Messages in this thread Patch in this message | | From | Mathieu Desnoyers <> | Subject | [RFC PATCH] percpu system call: fast userspace percpu critical sections | Date | Thu, 21 May 2015 10:44:47 -0400 |
| |
Expose a new system call allowing userspace threads to register a TLS area used as an ABI between the kernel and userspace to share information required to create efficient per-cpu critical sections in user-space.

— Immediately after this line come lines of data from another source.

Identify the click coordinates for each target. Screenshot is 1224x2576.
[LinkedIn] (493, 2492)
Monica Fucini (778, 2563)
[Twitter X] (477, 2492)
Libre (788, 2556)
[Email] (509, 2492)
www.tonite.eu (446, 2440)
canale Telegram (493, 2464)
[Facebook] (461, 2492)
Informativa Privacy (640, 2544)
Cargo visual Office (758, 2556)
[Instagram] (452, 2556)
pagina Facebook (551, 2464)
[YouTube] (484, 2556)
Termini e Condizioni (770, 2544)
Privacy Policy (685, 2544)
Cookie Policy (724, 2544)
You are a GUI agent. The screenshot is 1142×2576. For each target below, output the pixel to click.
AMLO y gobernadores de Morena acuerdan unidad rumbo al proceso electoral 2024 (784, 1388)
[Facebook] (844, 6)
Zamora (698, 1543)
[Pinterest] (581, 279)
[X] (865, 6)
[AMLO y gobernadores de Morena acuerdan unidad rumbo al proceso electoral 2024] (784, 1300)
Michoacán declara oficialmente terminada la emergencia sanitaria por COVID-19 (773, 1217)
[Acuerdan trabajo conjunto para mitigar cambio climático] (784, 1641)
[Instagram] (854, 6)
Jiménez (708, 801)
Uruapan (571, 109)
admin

This ABI consists of a thread-local structure containing:
- a nesting count surrounding the critical section, - a signal number to be sent to the thread when preempting a thread with non-zero nesting count, - a flag indicating whether the signal has been sent within the critical section, - an integer where to store the current CPU number, updated whenever the thread is preempted. This CPU number cache is not strictly needed, but performs better than getcpu vdso.
This approach is inspired by Paul Turner and Andrew Hunter's work on percpu atomics, which lets the kernel handle restart of critical sections, ref. http://www.linuxplumbersconf.org/2013/ocw/system/presentations/1695/original/LPC%20-%20PerCpu%20Atomics.pdf
What is done differently here compared to percpu atomics: we track a single nesting counter per thread rather than many ranges of instruction pointer values. We deliver a signal to user-space and let the logic of restart be handled in user-space, thus moving the complexity out of the kernel. The nesting counter approach allows us to skip the complexity of interacting with signals that would be otherwise needed with the percpu atomics approach, which needs to know which instruction pointers are preempted, including when preemption occurs on a signal handler nested over an instruction pointer of interest.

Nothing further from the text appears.